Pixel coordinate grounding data

== Segment start ==

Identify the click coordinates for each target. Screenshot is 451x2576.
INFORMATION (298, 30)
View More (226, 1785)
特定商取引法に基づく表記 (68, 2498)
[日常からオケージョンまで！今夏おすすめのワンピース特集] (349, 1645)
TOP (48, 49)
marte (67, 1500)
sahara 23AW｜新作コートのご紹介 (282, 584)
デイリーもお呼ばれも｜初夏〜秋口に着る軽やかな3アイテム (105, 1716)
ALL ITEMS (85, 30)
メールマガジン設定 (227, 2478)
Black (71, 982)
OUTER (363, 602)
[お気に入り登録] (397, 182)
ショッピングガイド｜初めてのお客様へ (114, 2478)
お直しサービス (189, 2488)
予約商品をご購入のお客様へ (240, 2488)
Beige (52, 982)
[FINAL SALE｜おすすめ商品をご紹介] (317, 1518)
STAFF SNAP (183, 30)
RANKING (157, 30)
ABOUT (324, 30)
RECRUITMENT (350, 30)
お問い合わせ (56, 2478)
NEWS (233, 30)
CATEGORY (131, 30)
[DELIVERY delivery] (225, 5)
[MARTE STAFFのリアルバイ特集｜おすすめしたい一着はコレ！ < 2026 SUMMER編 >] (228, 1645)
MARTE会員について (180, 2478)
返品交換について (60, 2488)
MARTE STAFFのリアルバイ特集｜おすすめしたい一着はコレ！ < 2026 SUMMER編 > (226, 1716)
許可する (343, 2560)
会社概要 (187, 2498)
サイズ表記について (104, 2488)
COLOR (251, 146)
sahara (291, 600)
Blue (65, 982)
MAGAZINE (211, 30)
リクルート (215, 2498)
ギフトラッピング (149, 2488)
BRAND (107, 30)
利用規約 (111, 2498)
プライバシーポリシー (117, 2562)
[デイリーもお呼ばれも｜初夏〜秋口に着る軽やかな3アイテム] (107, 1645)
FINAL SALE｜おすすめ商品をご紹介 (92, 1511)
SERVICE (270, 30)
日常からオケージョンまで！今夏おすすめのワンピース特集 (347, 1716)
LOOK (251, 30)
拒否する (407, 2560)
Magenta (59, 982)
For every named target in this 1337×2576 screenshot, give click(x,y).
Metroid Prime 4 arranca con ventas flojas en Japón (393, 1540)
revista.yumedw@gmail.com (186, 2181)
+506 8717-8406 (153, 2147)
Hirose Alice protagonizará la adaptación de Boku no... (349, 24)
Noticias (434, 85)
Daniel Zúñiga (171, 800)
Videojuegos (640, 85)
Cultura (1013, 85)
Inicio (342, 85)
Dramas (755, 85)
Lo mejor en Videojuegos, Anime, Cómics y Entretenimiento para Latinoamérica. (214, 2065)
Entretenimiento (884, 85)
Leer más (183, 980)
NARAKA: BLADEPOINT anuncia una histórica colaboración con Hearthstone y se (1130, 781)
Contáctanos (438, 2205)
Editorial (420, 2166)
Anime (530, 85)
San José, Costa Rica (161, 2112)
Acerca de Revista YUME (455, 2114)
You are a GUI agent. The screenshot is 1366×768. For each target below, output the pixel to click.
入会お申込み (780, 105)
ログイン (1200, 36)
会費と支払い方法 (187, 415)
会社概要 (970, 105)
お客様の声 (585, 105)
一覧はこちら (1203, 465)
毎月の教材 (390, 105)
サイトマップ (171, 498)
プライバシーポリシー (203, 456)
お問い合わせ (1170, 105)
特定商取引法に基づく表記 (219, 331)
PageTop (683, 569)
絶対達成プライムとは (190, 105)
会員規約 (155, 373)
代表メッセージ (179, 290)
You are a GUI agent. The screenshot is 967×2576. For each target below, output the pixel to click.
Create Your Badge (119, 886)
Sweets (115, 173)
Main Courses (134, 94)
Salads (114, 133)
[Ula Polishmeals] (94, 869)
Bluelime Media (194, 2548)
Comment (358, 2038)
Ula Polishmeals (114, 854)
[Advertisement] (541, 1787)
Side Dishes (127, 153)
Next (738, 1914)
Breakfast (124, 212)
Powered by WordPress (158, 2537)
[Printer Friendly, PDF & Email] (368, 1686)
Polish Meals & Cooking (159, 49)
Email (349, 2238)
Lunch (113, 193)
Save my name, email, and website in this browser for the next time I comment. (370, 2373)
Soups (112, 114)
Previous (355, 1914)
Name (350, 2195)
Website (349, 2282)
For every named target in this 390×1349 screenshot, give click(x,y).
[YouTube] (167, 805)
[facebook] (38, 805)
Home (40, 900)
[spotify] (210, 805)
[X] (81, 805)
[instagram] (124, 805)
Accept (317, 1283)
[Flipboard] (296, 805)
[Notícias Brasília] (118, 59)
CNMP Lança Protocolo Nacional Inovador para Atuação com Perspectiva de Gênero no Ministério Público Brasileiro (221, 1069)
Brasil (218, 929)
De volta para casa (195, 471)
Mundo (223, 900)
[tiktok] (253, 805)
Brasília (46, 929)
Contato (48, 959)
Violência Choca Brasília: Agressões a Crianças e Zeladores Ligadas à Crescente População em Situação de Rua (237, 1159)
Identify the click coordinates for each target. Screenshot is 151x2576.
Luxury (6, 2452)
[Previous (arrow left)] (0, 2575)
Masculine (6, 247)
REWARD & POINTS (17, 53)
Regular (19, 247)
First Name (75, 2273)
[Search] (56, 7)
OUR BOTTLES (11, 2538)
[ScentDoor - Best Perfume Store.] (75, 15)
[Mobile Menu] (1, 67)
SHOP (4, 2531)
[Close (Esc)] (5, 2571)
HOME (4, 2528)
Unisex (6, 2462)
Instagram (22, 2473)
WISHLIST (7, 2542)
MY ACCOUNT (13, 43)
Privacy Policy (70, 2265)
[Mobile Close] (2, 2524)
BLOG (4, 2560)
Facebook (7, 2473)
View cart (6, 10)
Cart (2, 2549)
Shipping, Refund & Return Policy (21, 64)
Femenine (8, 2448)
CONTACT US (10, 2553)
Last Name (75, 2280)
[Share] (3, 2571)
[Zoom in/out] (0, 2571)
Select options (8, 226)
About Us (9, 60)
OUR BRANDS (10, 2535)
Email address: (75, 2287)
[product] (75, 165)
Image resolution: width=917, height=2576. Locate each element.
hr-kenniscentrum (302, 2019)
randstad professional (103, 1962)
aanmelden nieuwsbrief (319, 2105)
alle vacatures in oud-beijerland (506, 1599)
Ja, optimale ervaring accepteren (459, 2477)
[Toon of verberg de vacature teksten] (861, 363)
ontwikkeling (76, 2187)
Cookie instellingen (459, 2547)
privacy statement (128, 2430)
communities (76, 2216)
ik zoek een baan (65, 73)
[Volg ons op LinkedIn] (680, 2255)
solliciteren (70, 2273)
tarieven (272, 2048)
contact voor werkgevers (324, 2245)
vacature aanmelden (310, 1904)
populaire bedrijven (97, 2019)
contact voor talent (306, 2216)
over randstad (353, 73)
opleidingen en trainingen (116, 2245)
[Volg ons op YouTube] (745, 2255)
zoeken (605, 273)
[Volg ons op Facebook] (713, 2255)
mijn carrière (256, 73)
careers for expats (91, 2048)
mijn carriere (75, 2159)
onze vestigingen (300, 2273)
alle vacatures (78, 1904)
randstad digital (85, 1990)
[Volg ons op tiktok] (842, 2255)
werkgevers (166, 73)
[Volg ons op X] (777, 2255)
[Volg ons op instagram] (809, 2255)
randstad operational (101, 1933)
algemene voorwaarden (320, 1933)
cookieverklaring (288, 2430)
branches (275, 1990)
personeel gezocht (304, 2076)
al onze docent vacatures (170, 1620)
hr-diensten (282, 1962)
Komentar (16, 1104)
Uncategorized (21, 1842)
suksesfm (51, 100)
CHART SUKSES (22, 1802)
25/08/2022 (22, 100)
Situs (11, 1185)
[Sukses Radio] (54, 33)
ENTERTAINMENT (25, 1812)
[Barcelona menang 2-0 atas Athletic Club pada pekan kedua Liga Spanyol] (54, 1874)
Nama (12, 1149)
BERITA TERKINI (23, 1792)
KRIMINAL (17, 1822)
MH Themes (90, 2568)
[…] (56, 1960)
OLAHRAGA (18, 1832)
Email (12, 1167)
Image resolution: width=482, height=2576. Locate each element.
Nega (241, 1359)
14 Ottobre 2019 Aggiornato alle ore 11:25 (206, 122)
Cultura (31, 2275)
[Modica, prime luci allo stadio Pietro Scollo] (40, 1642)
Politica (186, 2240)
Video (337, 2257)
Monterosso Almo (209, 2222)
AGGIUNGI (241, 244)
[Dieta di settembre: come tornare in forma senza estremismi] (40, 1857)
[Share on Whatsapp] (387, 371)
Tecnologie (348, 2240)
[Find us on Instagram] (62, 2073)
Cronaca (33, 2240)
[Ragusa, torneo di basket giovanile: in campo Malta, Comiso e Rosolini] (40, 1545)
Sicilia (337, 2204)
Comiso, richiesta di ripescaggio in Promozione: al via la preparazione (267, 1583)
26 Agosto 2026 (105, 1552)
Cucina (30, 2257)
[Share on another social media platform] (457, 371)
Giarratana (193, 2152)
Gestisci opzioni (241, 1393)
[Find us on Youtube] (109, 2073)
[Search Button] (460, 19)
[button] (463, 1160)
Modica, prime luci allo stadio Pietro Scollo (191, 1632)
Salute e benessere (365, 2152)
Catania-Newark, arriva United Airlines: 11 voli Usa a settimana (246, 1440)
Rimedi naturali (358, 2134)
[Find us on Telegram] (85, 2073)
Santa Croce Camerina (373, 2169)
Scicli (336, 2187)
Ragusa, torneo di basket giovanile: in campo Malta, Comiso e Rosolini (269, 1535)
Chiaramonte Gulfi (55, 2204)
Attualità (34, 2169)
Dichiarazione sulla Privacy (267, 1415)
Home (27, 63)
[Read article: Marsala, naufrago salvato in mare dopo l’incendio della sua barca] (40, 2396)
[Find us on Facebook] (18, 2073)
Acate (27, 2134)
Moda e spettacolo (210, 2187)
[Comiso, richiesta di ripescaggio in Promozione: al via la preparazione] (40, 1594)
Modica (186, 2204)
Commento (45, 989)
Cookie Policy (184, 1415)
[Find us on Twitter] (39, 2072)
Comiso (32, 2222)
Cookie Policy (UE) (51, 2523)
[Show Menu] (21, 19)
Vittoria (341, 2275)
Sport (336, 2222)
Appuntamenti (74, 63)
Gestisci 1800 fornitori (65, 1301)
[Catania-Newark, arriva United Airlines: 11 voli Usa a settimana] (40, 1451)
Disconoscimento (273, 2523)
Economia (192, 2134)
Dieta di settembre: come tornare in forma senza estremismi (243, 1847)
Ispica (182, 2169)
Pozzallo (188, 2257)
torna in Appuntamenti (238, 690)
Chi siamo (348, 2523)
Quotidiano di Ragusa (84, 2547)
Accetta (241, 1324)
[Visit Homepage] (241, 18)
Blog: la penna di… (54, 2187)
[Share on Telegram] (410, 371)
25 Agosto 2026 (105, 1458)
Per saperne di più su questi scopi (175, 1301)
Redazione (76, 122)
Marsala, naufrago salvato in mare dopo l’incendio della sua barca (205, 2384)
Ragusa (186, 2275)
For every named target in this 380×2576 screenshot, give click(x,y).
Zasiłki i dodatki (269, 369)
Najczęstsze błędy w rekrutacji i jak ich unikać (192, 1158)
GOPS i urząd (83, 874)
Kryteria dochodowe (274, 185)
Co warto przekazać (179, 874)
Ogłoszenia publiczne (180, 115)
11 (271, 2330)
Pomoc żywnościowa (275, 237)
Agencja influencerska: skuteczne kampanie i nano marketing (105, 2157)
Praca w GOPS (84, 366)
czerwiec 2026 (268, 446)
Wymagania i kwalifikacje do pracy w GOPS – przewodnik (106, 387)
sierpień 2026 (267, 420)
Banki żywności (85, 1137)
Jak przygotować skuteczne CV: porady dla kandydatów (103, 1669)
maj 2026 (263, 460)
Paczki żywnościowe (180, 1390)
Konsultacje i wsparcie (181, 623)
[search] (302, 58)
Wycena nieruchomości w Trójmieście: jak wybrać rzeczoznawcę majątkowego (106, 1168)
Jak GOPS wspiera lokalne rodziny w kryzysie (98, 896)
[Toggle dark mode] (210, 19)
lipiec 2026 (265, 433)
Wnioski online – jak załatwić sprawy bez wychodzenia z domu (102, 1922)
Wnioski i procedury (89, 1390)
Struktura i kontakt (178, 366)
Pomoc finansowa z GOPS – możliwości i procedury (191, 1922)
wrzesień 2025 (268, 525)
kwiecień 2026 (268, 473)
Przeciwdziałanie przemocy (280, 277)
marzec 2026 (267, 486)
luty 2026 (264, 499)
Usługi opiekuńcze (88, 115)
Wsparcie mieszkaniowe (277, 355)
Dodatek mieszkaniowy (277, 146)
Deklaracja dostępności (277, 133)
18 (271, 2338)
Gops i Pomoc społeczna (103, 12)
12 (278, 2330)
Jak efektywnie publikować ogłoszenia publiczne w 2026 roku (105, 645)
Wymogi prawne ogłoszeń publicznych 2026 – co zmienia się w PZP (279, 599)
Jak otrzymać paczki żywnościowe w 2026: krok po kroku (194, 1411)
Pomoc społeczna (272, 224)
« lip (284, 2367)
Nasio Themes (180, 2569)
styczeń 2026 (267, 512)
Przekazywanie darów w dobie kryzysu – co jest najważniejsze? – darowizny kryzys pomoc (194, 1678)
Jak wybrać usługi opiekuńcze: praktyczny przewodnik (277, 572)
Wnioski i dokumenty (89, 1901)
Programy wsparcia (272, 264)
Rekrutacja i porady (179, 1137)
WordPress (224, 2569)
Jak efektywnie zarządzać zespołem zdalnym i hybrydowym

== Segment end ==

Directions
The response must hold only the lines above from the line with "communities (76, 2216)" through the line with "Situs (11, 1185)", each copied exactly, both ends kept.

Answer space
communities (76, 2216)
ik zoek een baan (65, 73)
[Volg ons op LinkedIn] (680, 2255)
solliciteren (70, 2273)
tarieven (272, 2048)
contact voor werkgevers (324, 2245)
vacature aanmelden (310, 1904)
populaire bedrijven (97, 2019)
contact voor talent (306, 2216)
over randstad (353, 73)
opleidingen en trainingen (116, 2245)
[Volg ons op YouTube] (745, 2255)
zoeken (605, 273)
[Volg ons op Facebook] (713, 2255)
mijn carrière (256, 73)
careers for expats (91, 2048)
mijn carriere (75, 2159)
onze vestigingen (300, 2273)
alle vacatures (78, 1904)
randstad digital (85, 1990)
[Volg ons op tiktok] (842, 2255)
werkgevers (166, 73)
[Volg ons op X] (777, 2255)
[Volg ons op instagram] (809, 2255)
randstad operational (101, 1933)
algemene voorwaarden (320, 1933)
cookieverklaring (288, 2430)
branches (275, 1990)
personeel gezocht (304, 2076)
al onze docent vacatures (170, 1620)
hr-diensten (282, 1962)
Komentar (16, 1104)
Uncategorized (21, 1842)
suksesfm (51, 100)
CHART SUKSES (22, 1802)
25/08/2022 (22, 100)
Situs (11, 1185)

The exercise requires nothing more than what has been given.